• Problem statement: List every failure mode of the blade that the wind turbine blade abstract names explicitly.

• Provided passage:
————————
Structural Optimization and Influence Factors on Reliability for Composite Wind Turbine Blade

Good structural performance and reliability are two key objectives in design of wind turbine blade. To improve the natural frequency of blades to avoid resonance effectively, but it also increases the weight and direct manufacturing cost of blades. To achieve the best trade-off between mass and first-order frequency of blades, this paper presents a method of structural optimization based on multi-objective genetic algorithm NSGA-II. A small wind turbine blade is taken as case study. The CFD computation is performed to obtain the aerodynamic load, and the FEM is applied to obtain structure responses. With the weight minimization and the first-order frequency maximization of the blade as two goals, the optimization model is constructed and the Pareto solution set of two goals is obtained. Compared with original scheme, the weight of the optimized blade is reduced by about 15%. On the premise of avoiding blade resonance, the solution with the weight as light as possible is selected as the design scheme. The delamination failure, buckling failure, strength failure, and other failure modes of the blade with thin airfoil are analyzed, and the results show that the delamination failure and buckling failure of the blade can be ignored temporarily. Time-varying wind speed and some mechanical parameters of composite materials are taken as random input variables. The reliabilities of the design scheme with multiple failure modes are evaluated, and the reliability sensitivity is analyzed by combining FEM, BP neural network method and Monte Carlo Simulation (MCS) method. The results show that wind speed and longitudinal elastic modulus of uniaxial fiberglass are critical influence factors for affecting reliabilities of the blade. Meanwhile, the results can also provide some references about the timing of shutting down wind turbines and the selection of composite materials.
————————
• Exercise data:
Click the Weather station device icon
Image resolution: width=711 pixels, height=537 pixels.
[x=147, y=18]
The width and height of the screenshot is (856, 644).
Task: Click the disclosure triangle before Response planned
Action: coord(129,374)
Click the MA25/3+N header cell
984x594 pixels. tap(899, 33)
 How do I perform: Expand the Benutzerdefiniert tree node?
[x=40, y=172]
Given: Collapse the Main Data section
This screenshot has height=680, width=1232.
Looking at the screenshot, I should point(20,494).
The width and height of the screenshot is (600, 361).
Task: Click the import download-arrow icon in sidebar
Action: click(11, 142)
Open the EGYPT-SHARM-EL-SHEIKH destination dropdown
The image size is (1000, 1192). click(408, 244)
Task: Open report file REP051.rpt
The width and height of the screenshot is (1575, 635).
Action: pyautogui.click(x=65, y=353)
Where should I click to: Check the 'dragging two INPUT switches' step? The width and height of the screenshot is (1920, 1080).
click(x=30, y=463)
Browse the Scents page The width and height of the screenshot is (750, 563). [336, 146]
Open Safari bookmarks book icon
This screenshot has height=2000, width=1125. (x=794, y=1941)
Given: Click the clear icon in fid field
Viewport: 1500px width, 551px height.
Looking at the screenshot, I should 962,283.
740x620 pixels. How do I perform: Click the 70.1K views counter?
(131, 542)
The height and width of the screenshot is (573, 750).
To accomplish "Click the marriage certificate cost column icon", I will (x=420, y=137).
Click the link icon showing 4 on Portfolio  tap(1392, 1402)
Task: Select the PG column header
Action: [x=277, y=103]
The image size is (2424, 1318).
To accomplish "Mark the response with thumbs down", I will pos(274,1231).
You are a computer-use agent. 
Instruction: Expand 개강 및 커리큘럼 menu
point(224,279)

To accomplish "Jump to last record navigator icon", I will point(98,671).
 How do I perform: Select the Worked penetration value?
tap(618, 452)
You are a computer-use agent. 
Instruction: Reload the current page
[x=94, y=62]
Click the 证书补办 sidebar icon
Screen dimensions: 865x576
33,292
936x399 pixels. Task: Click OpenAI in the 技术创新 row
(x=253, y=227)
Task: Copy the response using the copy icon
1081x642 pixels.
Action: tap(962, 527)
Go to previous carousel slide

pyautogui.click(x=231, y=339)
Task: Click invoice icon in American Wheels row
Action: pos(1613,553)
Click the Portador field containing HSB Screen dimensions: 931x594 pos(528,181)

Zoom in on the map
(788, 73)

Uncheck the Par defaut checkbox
————————
• Answer: Delamination failure, buckling failure, strength failure